If the last message has low confidence (for example, "Make it shorter" or "Explain the second point to me"), the router concatenates the user's last N messages (configurable with context_messages, default 3) and re-evaluates.

By including previous messages like "Make me a Python script that reads a CSV", the router obtains enough context to deduce that the conversation is still about programming.

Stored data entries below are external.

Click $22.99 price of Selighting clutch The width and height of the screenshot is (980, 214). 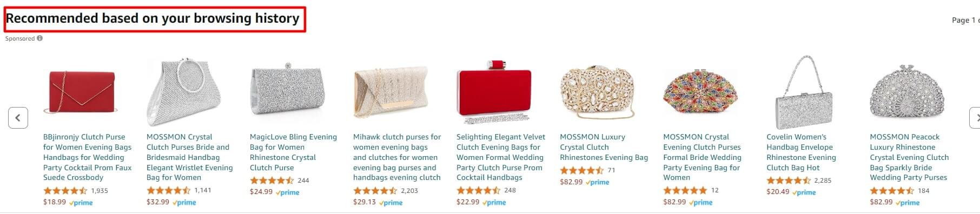468,202
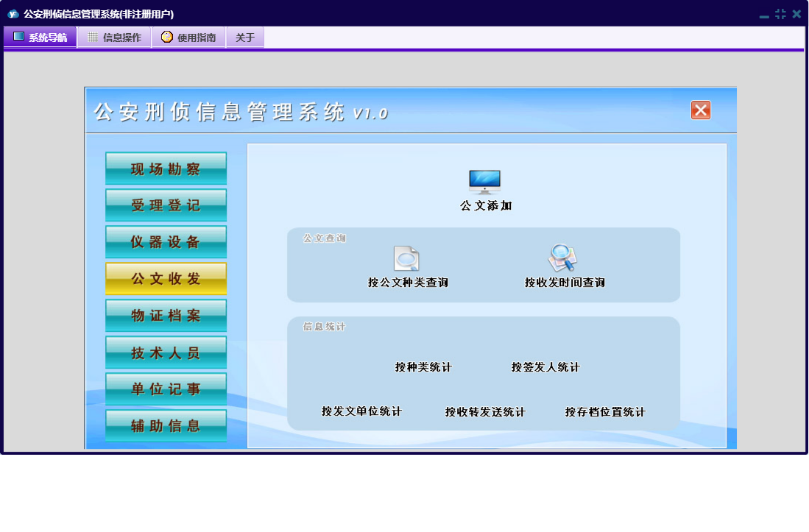Select the 受理登记 sidebar button
809x532 pixels.
[166, 205]
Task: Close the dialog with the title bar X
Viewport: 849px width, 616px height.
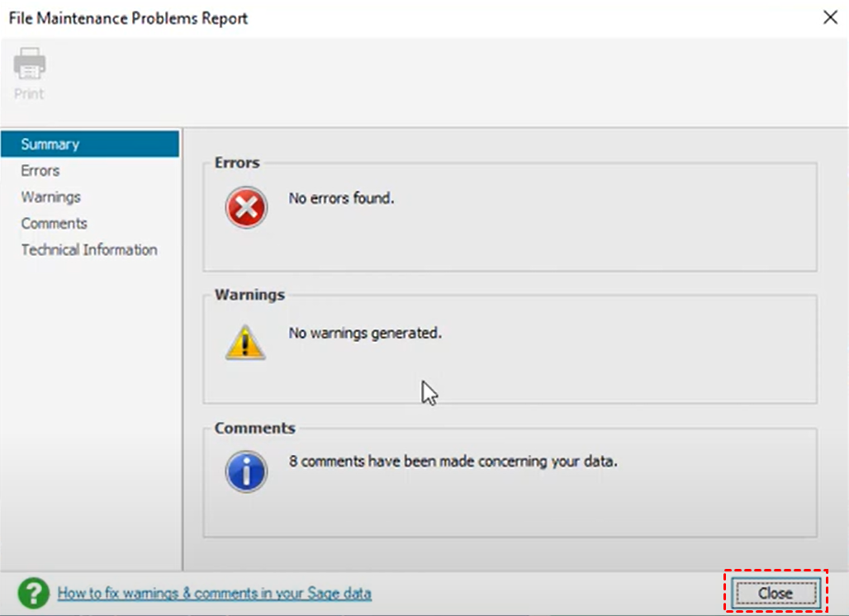Action: [830, 17]
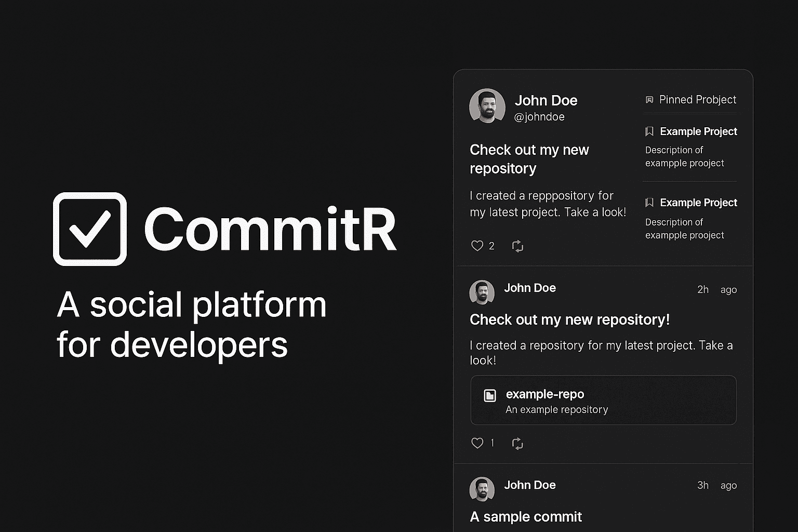This screenshot has height=532, width=798.
Task: Click the 'A sample commit' post title
Action: 526,516
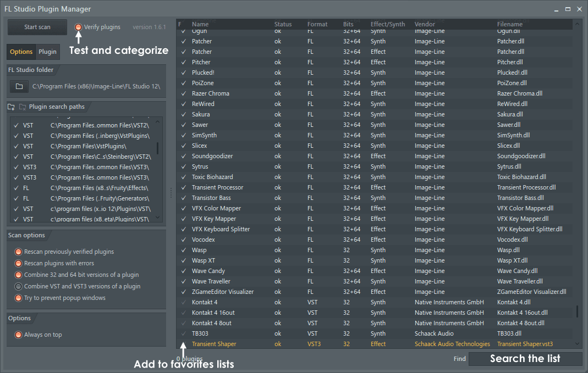Toggle the favorite checkmark for Sytrus
Viewport: 588px width, 373px height.
184,166
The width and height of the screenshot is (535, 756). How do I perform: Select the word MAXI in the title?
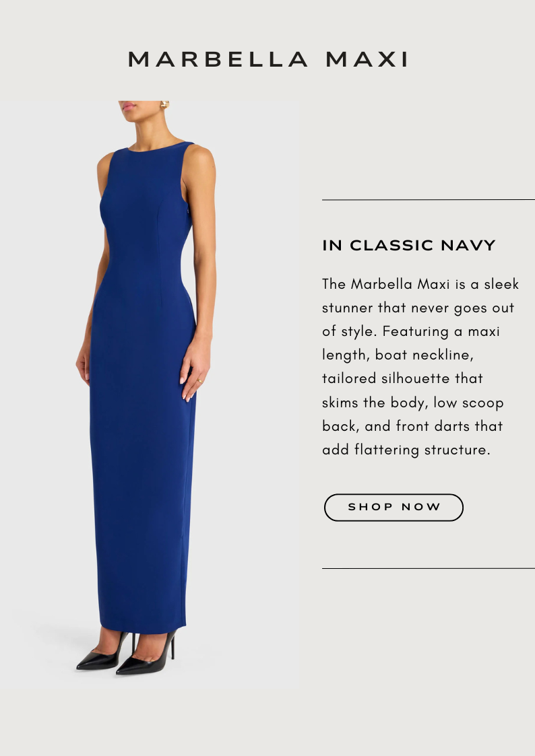[x=367, y=60]
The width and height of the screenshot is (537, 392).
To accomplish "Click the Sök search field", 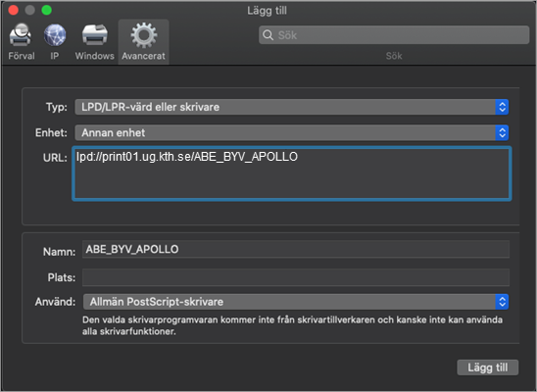I will [x=394, y=35].
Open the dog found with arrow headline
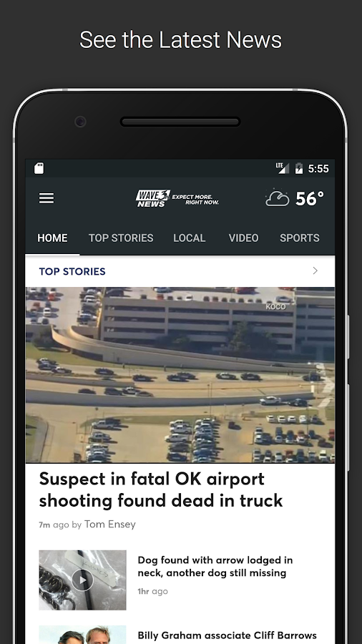 pos(215,567)
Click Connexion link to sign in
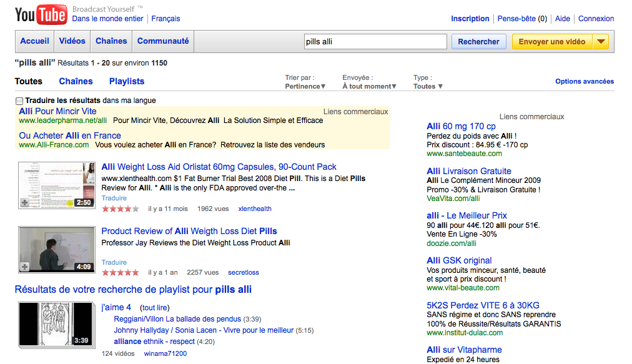Viewport: 632px width, 364px height. (x=596, y=19)
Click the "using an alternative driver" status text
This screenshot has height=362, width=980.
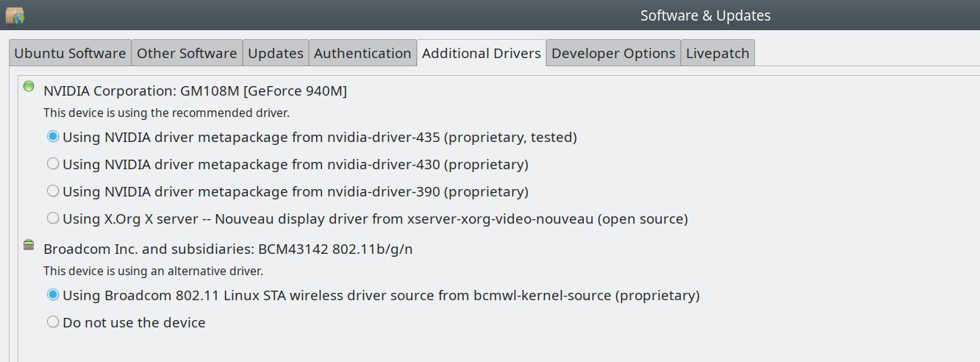pyautogui.click(x=153, y=272)
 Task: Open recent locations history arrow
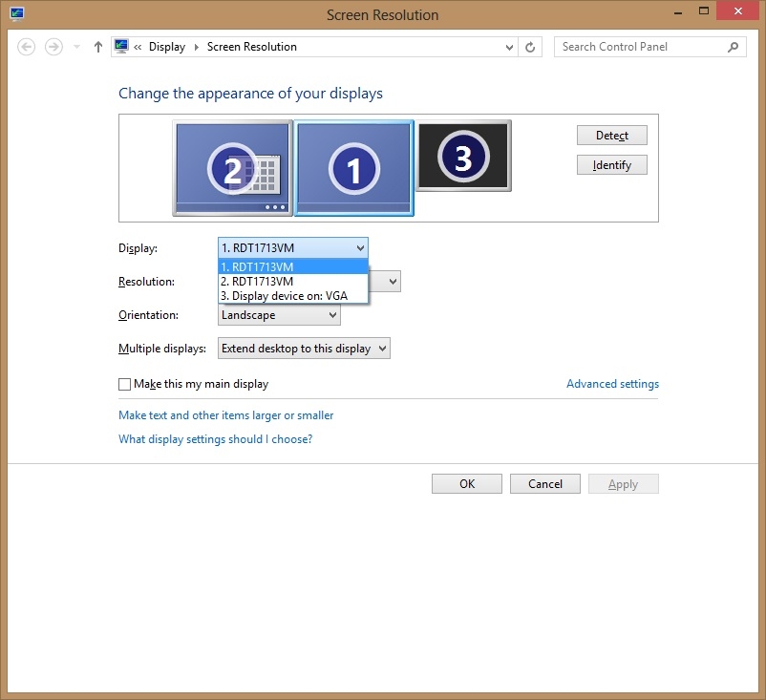point(77,47)
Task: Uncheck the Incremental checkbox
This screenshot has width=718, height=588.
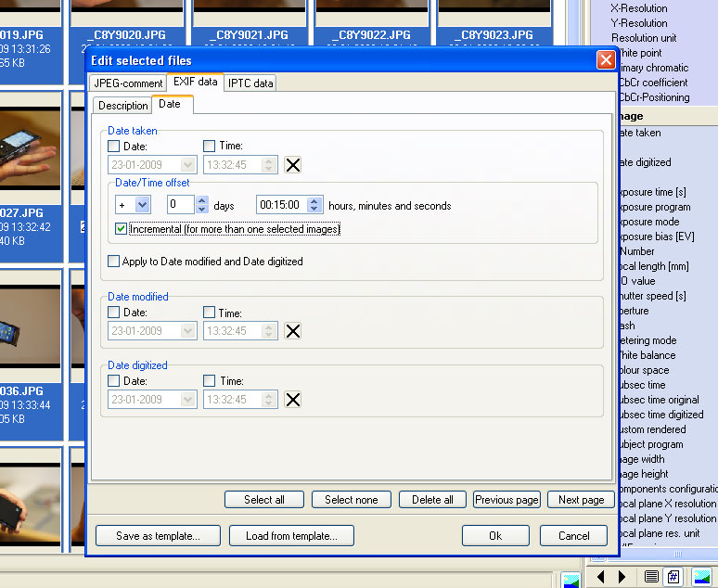Action: tap(122, 229)
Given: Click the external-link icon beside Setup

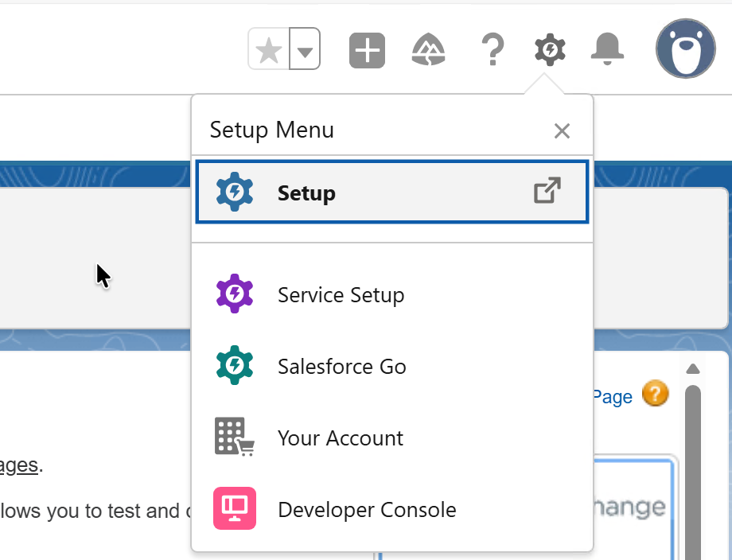Looking at the screenshot, I should coord(547,191).
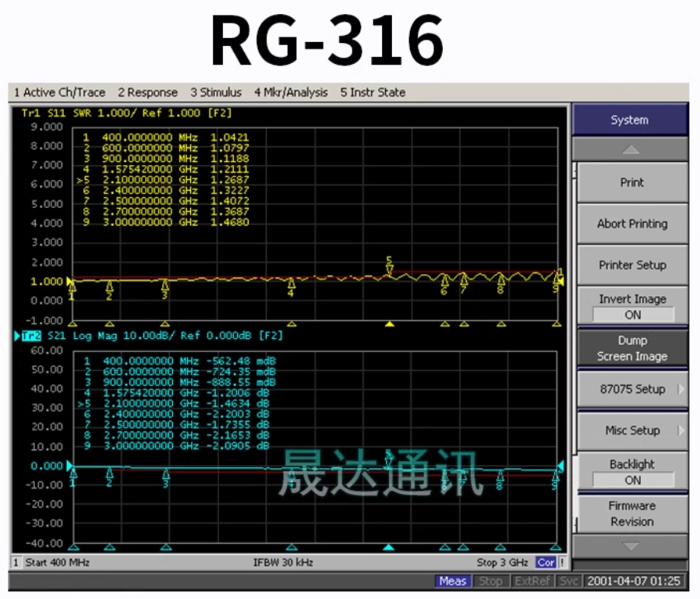The height and width of the screenshot is (599, 700).
Task: Open the 4 Mkr/Analysis menu
Action: click(x=291, y=93)
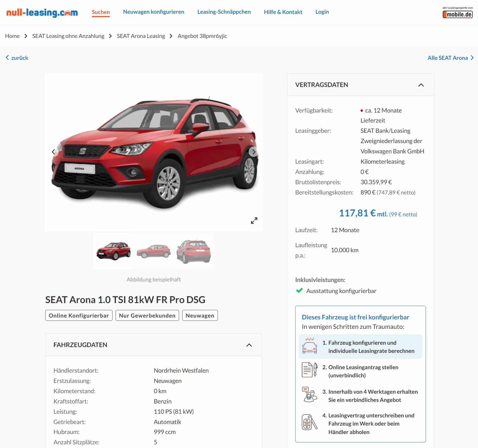
Task: Click the car key pickup icon
Action: 309,422
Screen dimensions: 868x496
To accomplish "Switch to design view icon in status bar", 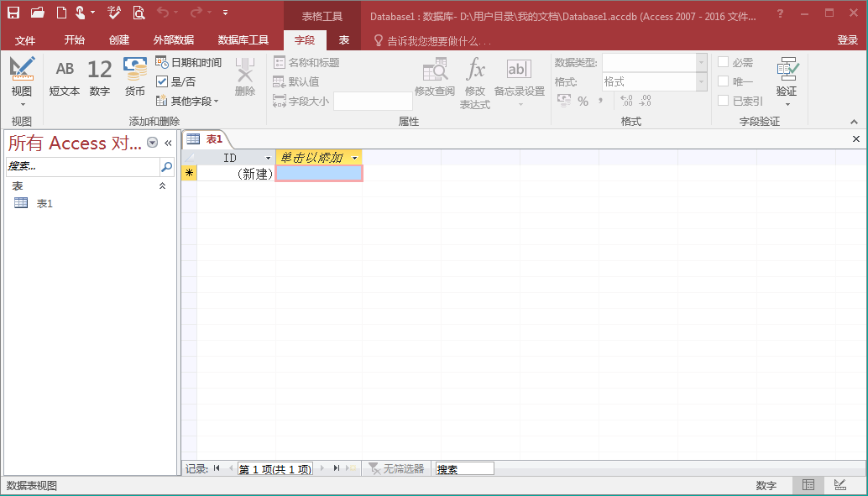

The concatenated text is truncated to context_max_chars (default 1600 characters) to stay within the 512-token window of the embeddings model.

Step 3: Fallback

If no step produces a match with sufficient confidence, the request is sent to the fallback model (ID 0).

Configuration

These parameters are configured in the router section of config/config.json:

ParameterTypeDefaultDescription
context_messagesint3Number of recent user messages to concatenate in Step 2.
context_max_charsint1600Character limit of the concatenated text.

Administrator logs

The console shows which step of the cascade resolved each request:

INFO - [Cascade] Step 1: 'Make me a Python script' -> programador_python (0.92)
INFO - [Cascade] Step 1: 'Make it shorter' -> score 0.15 below threshold (0.4). Escalating to Step 2.
INFO - [Cascade] Step 2: 'Make me a Python script...Make it shorter' -> programador_python (0.87)

Silent Auto-Correction

If an expert fails during inference for any reason (timeout, connection refused, API down, internal model error), the system intercepts the error and automatically redirects the request to the fallback model.

Behavior for the end user

The user receives a normal response generated by the fallback model. No error message or indication that an internal failure occurred is displayed. The experience is completely transparent.

Behavior for the administrator

Auto-correction events are logged in the console and in the server logs with the prefix [Auto-Correction]:

ERROR - [Auto-Correction] Routed expert 'programador_python' failed: Connection refused. Redirecting to fallback.
ERROR - [Auto-Correction] Explicit expert 'asesor_legal' failed: Timeout after 30s. Redirecting to fallback.

Coverage

Auto-correction covers all routing phases:

PhaseDescription
Forced pluginIf a plugin forces a route and the expert fails
Explicit expertIf the user selects a specific model and it fails
Semantic routerIf the router chooses an expert and it fails
FallbackIf the fallback itself fails, a generic error message is returned
warning

If the fallback model also fails (extremely rare case, for example a catastrophic disk or VRAM failure), the user will receive a generic error message. The detail of the error is never exposed to the end user; it is only recorded in the server logs.